→ **WHAT YOU ARE ASKED TO DO**: Show the lines below where "agent" occurs.

= = =

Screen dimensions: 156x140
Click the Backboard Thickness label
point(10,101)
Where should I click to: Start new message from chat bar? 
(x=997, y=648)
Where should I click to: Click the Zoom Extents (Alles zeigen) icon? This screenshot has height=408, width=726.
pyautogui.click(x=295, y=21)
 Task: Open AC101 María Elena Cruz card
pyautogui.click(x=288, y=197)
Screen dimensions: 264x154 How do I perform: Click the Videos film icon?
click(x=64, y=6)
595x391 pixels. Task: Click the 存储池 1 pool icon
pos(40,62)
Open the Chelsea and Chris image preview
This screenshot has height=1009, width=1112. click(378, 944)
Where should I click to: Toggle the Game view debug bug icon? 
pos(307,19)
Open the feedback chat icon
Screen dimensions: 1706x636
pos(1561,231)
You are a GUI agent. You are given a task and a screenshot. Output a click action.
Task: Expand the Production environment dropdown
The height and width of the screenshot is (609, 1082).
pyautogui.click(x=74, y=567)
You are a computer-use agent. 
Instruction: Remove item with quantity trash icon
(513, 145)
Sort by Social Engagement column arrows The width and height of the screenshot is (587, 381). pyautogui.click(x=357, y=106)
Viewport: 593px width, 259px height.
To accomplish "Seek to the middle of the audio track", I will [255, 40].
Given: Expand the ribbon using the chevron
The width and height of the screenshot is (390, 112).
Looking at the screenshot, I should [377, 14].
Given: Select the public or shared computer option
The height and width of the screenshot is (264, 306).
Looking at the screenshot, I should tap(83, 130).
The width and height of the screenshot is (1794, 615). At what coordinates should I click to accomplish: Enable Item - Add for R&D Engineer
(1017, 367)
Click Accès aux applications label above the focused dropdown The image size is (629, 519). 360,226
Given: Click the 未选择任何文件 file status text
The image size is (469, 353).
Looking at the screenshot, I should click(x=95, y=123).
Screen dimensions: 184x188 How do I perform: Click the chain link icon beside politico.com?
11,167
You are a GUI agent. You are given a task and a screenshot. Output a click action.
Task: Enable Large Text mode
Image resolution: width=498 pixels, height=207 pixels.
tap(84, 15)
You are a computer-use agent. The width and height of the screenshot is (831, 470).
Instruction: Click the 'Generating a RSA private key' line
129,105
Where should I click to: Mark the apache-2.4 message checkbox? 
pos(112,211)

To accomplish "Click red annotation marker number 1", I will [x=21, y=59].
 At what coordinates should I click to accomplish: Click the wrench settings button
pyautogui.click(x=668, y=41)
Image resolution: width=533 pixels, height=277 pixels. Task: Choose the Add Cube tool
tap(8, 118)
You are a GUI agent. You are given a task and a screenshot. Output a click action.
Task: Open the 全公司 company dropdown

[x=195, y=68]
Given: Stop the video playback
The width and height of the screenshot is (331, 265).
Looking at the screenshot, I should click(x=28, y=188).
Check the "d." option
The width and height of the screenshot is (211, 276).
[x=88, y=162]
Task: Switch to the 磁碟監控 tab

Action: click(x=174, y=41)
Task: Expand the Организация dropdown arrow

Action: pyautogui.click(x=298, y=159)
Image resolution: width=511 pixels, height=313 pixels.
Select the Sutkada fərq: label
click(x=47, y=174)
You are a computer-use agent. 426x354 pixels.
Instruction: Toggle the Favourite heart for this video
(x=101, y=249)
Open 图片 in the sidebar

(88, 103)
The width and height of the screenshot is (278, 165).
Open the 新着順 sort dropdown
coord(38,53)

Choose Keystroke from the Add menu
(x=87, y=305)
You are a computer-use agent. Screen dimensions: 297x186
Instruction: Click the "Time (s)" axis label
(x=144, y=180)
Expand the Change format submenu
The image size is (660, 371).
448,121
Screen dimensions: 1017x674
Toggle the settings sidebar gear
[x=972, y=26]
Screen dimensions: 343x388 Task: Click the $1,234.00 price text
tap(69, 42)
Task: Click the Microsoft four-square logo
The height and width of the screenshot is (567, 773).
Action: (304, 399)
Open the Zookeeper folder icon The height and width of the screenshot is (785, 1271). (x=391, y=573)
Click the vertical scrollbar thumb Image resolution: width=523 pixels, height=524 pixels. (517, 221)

= = =

→ **WRITTEN REPLY**:
You are a GUI agent. You are given a task and a screenshot. Output a click action.
You are a computer-use agent. 
You are a GUI agent. You are given a task and a screenshot. Output a click action.
You are a computer-use agent. The width and height of the screenshot is (831, 470).
You are a GUI agent. You are given a task and a screenshot. Output a click action.
You are a computer-use agent. 426x354 pixels.
You are a computer-use agent. Screen dimensions: 297x186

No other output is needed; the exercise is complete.